Jul 1, 2021 | 1 comment

The World Health Organization (WHO) is asking that all countries recognize any Covid-19 vaccine it has approved for emergency use, including the ones made by China, as borders reopen to vaccinated travelers.

The WHO said the refusal by some countries to accept all approved vaccines is leading to travel difficulties and, in some cases, restricting citizens who have been vaccinated in other countries from returning home.

The WHO called for Western countries to accept the vaccines produced by China, saying that refusal to accept them was “undermining confidence in life-saving vaccines that have already been shown to be safe and effective.” It also suggested that geo-political factors unrelated to vaccine efficacy may be partly responsible for the non-acceptance.

The U.N. health agency has licensed the vaccines made by Sinovac and Sinopharm, which the agency’s reviews said were found to significantly reduce hospitalization and death risks. The other vaccines approved were the shots manufactured by Pfizer-BioNTech, Moderna, AstraZeneca and Johnson & Johnson.
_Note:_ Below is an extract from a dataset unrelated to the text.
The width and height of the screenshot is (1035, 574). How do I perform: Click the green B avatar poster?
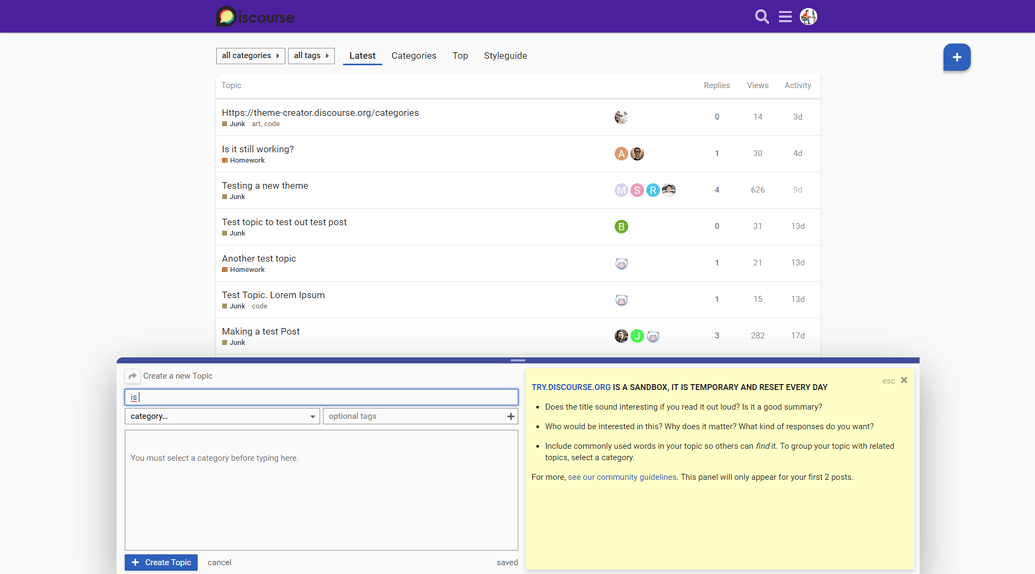621,227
Most European and North American countries have not yet accepted the Chinese vaccines which the WHO says is due to the fact that Chinese researchers use different methods and techniques in making scientific judgments.
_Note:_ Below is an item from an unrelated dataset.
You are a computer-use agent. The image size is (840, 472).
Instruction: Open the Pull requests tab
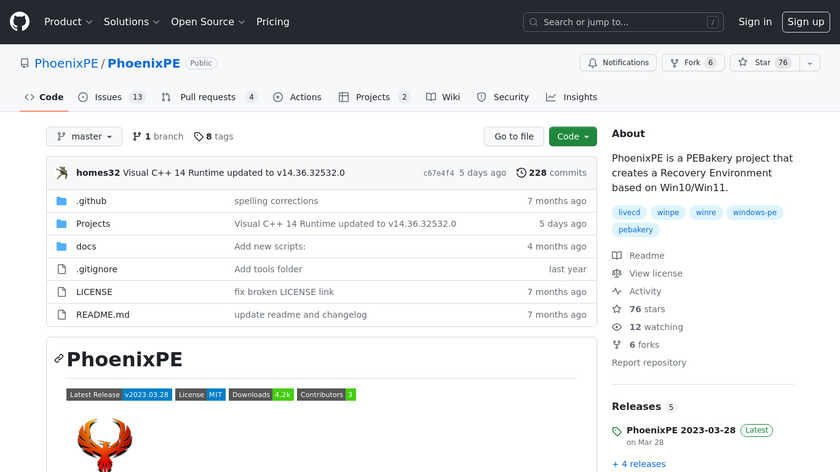tap(210, 97)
WHO scientists say that multiple studies by non-Chinese research labs have found the Sinovac and Sinopharm more than 70 percent effective against mild and moderate cases of coronavirus and more than 85 percent effective against severe cases requiring hospitalization.

In its aim to restore travel across Europe, the European Union said in May that it would only recognize people as vaccinated if they had received shots licensed by the European Medicines Agency — although it’s up to individual countries if they wish to let in travelers who have received other vaccines, including Russia’s Sputnik V. The EU drug regulator is currently considering licensing China’s Sinovac vaccine, but there is no timeline on a decision.
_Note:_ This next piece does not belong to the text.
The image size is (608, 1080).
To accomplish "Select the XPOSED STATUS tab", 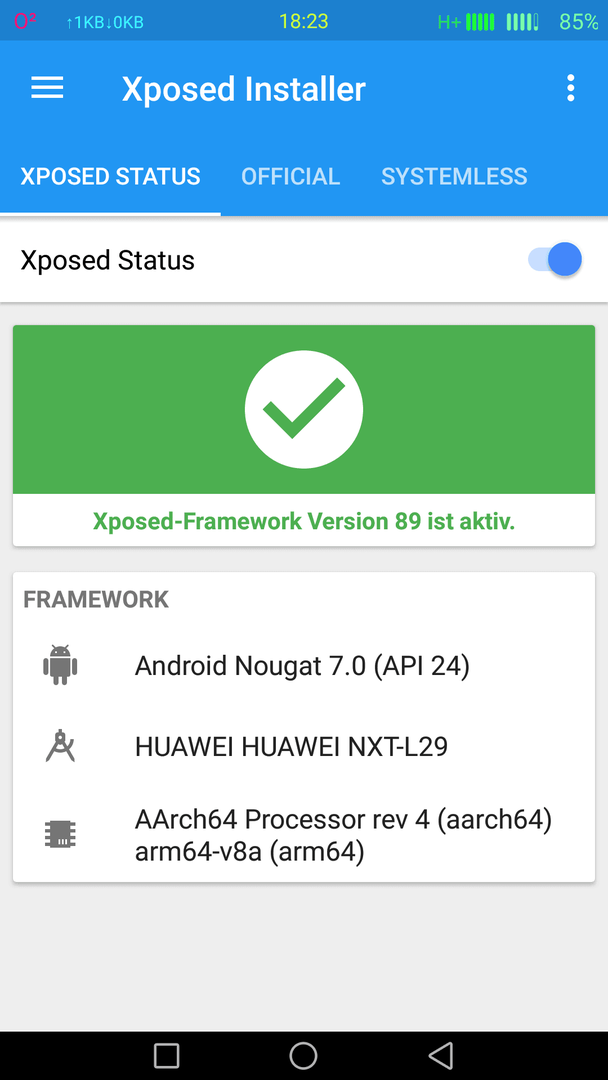I will (110, 176).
“Any measure that only allows people protected by a subset of WHO-approved vaccines to benefit from the reopening of travel…would effectively create a two-tier system, further widening the global vaccine divide and exacerbating the inequities we have already seen in the distribution of COVID-19 vaccines,” a WHO statement said Thursday. “It would negatively impact the growth of economies that are already suffering the most.”

WHO said that the refusal by some countries to accept all its approved vaccines is leading to travel difficulties and, in some cases, is restricting citizens who have been vaccinated in other countries from returning home.

The two Chinese shots are “inactivated” vaccines, made with killed coronavirus, whereas the Western-made shots are made with newer technologies that instead target the “spike” protein that coats the surface of the coronavirus.

Although Western countries have largely relied on vaccines made in the U.S. and Europe, such as Pfizer-BioNTech and AstraZeneca, many developing countries have used the Chinese-made shots.

Earlier this year, the head of China’s Center for Disease Control and Prevention acknowledged the effectiveness of its home-grown shots was slightly lower than other vaccines. Several countries that have used the two Chinese shots, including the Seychelles, Bahrain and Chile, have seen Covid-19 surges of infections even with relatively high levels of immunization. The WHO points out, however, that most of those vaccinated suffered mild and moderate cases, with few requiring hospitalization.